Our straight talking Lancashire lass takes a sideways look at the daily news.
I want a yacht
I want a yacht. I want a yacht that’s worth £60 million and I want you all to pay for it. It’s okay though, you can come and play on it sometimes, but make sure you have a wash before you come on. And take off your shoes.
It’s okay. My mum thinks you should all buy me a yacht, and my dad agrees. It’s a nice present for me because I’ve been contributing loads to society ever since I was born. My brother would like for you all to buy me a yacht, and my sister thinks that you should also throw a big street party in my honour. She likes parties.

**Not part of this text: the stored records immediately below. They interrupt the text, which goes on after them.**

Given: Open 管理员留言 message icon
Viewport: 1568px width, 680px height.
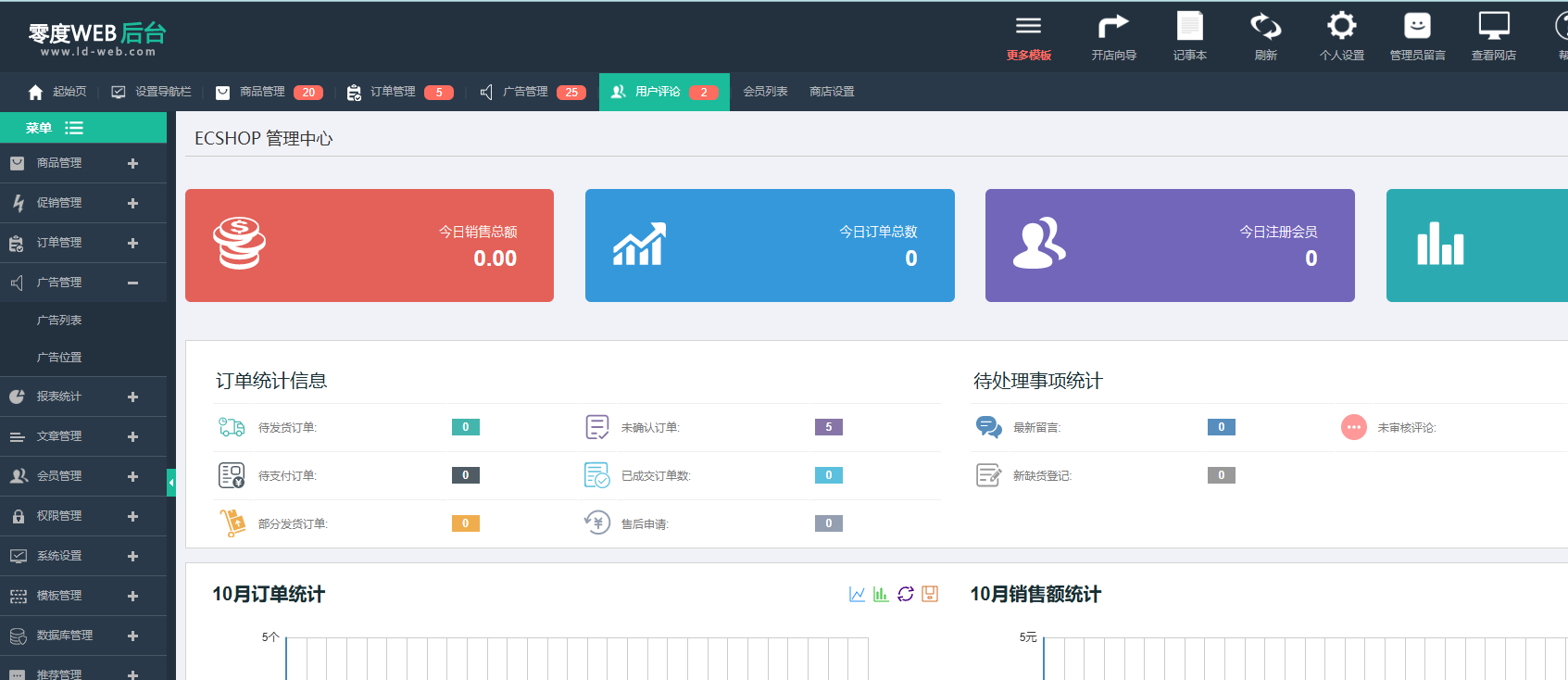Looking at the screenshot, I should 1417,27.
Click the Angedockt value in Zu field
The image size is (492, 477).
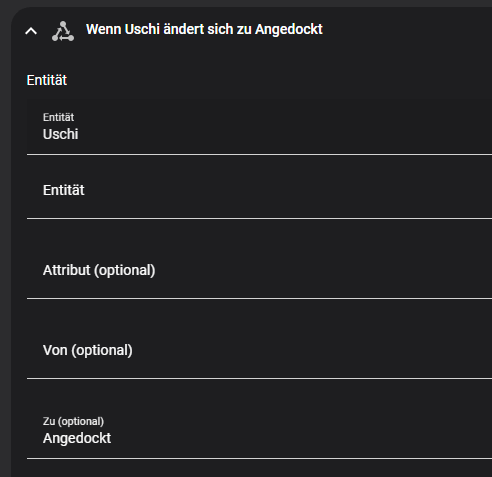tap(77, 438)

I know that David Cameron doesn’t think it’s a good idea, but he doesn’t know who I am. I’m sure if he met me he would agree that my very existence warrants an opulent, glorious yacht worthy of Poseidon himself.
Also, come to think of it, it’s my mum’s birthday soon. I’m sure she would love a yacht too, although she hasn’t got great sea legs so a private jet would do nicely. She also contributes to society so I think she deserves one.

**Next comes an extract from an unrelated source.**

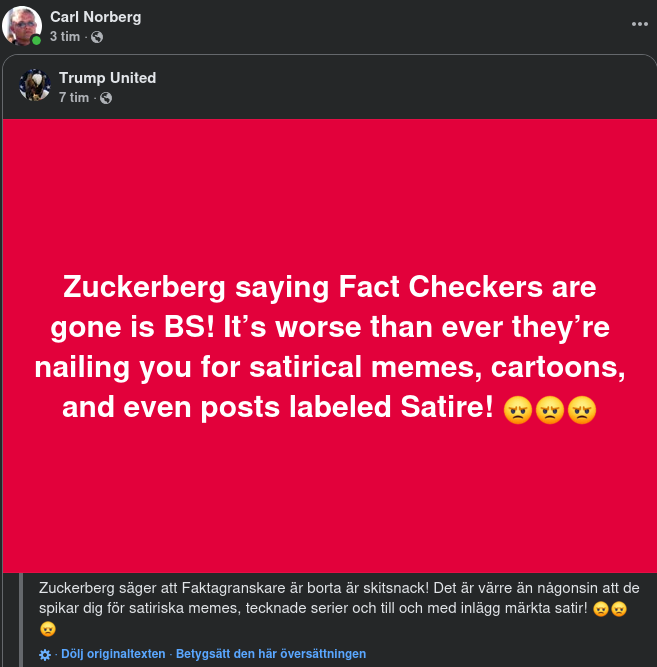Screen dimensions: 657x667
Task: Toggle 'Dölj originaltexten' to hide original
Action: point(113,654)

My dad isn’t fussed about a yacht or a jet. He’s got his eyes set on a luxury Triango Tribute 650 2-berth motorhome, and my brother would like a new guitar. Did I mention that my grandma also thinks it a good idea for me to get a state-funded yacht?

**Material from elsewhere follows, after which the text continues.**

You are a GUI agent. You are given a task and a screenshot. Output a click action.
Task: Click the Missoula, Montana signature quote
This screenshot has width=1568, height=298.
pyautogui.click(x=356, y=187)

And before you say anything, I contribute to tourism. I visit loads of great UK locations on holiday. I don’t open my flat to the public, but then again I doubt that there is anything interesting to see. If there was, I would so the thought counts. I volunteer my time for local community projects, and I’ve never been arrested. Give me a yacht.
But I don’t think that it’s just me. I think we all deserve £60 million gold-plated yachts. And I think the Royal Family should pay for them as a nice present for all the money that we’ve given them over the years. Because nothing says ‘thank you’ more than a bespoke multi-million pound sea liner.
But I’d share! I’d let the Queen come onto my yacht. Wills & Kate are more than welcome, and Harry can come as long as he observes the no smoking policy on board, and he doesn’t come dressed as a Nazi. I think I’ll avoid inviting Prince Phillip though, he’s a bit of a loose cannon and I don’t like the thought of him sat in my Jacuzzi wearing Speedos.
As it happens, it’s the Queen’s Jubilee this year. I know times are hard and she’s bound to be pulling in the purse strings, what with her buying us all yachts. So maybe she could celebrate by holding a small Tupperware party followed by a marathon Hercule Poirot session on ITV3? Or maybe Her Majesty prefers The Last of the Summer Wine? I imagine she would.
Perhaps Pippa ‘Arse of Britain’ Middleton can clench her party-organising muscles and arrange a low-key, low-budget but high fun event for HRH & pals? She could hire a glitterball and invite Robbie Williams and Chris de Burgh to sing a heartfelt duet for the Queen.
I’d get my yacht and the Queen would get her celebration. Everyone’s a winner!